Given exercise: Copy all of the data below line for line, keeping every character unchanged.

Rows:
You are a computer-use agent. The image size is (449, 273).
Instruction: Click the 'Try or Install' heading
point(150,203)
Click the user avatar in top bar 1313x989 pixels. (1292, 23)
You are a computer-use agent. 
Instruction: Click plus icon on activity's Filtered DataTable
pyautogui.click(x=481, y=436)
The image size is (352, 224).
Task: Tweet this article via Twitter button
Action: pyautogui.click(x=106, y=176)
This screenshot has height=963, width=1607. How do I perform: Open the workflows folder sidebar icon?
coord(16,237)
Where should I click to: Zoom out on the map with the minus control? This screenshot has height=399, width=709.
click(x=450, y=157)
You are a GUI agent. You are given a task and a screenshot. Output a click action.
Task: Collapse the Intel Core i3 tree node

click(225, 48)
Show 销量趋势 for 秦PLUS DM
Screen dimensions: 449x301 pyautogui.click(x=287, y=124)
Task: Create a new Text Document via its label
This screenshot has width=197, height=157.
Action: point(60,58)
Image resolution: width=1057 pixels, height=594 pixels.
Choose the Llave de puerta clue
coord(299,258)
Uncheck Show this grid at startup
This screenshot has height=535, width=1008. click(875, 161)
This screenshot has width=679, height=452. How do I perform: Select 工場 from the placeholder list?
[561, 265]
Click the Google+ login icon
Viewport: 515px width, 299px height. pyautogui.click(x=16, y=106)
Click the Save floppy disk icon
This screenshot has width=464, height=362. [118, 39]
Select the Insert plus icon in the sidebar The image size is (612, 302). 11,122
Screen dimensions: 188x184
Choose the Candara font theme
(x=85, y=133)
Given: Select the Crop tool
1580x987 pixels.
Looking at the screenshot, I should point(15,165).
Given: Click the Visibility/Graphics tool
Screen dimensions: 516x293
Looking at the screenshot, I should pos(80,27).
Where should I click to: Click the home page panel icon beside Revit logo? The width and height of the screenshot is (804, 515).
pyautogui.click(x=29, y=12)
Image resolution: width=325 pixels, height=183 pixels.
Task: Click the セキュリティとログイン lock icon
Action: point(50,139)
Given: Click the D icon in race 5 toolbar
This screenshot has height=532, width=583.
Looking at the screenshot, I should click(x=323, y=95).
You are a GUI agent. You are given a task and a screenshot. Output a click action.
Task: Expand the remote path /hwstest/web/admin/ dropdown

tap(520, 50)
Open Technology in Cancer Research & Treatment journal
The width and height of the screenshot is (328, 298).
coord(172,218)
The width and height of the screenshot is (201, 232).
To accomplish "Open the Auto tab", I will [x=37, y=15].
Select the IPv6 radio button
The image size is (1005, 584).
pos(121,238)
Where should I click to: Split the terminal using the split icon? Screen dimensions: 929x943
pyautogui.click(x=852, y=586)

Correct result:
You are a computer-use agent. The image size is (449, 273).
Instruction: Click the 'Try or Install' heading
point(150,203)
Click the user avatar in top bar 1313x989 pixels. (1292, 23)
You are a computer-use agent. 
Instruction: Click plus icon on activity's Filtered DataTable
pyautogui.click(x=481, y=436)
The image size is (352, 224).
Task: Tweet this article via Twitter button
Action: pyautogui.click(x=106, y=176)
This screenshot has height=963, width=1607. How do I perform: Open the workflows folder sidebar icon?
coord(16,237)
Where should I click to: Zoom out on the map with the minus control? This screenshot has height=399, width=709.
click(x=450, y=157)
You are a GUI agent. You are given a task and a screenshot. Output a click action.
Task: Collapse the Intel Core i3 tree node

click(225, 48)
Show 销量趋势 for 秦PLUS DM
Screen dimensions: 449x301 pyautogui.click(x=287, y=124)
Task: Create a new Text Document via its label
This screenshot has width=197, height=157.
Action: point(60,58)
Image resolution: width=1057 pixels, height=594 pixels.
Choose the Llave de puerta clue
coord(299,258)
Uncheck Show this grid at startup
This screenshot has height=535, width=1008. click(875, 161)
This screenshot has width=679, height=452. How do I perform: Select 工場 from the placeholder list?
[561, 265]
Click the Google+ login icon
Viewport: 515px width, 299px height. pyautogui.click(x=16, y=106)
Click the Save floppy disk icon
This screenshot has width=464, height=362. [118, 39]
Select the Insert plus icon in the sidebar The image size is (612, 302). 11,122
Screen dimensions: 188x184
Choose the Candara font theme
(x=85, y=133)
Given: Select the Crop tool
1580x987 pixels.
Looking at the screenshot, I should point(15,165).
Given: Click the Visibility/Graphics tool
Screen dimensions: 516x293
Looking at the screenshot, I should pos(80,27).
Where should I click to: Click the home page panel icon beside Revit logo? The width and height of the screenshot is (804, 515).
pyautogui.click(x=29, y=12)
Image resolution: width=325 pixels, height=183 pixels.
Task: Click the セキュリティとログイン lock icon
Action: point(50,139)
Given: Click the D icon in race 5 toolbar
This screenshot has height=532, width=583.
Looking at the screenshot, I should click(x=323, y=95).
You are a GUI agent. You are given a task and a screenshot. Output a click action.
Task: Expand the remote path /hwstest/web/admin/ dropdown

tap(520, 50)
Open Technology in Cancer Research & Treatment journal
The width and height of the screenshot is (328, 298).
coord(172,218)
The width and height of the screenshot is (201, 232).
To accomplish "Open the Auto tab", I will [x=37, y=15].
Select the IPv6 radio button
The image size is (1005, 584).
pos(121,238)
Where should I click to: Split the terminal using the split icon? Screen dimensions: 929x943
pyautogui.click(x=852, y=586)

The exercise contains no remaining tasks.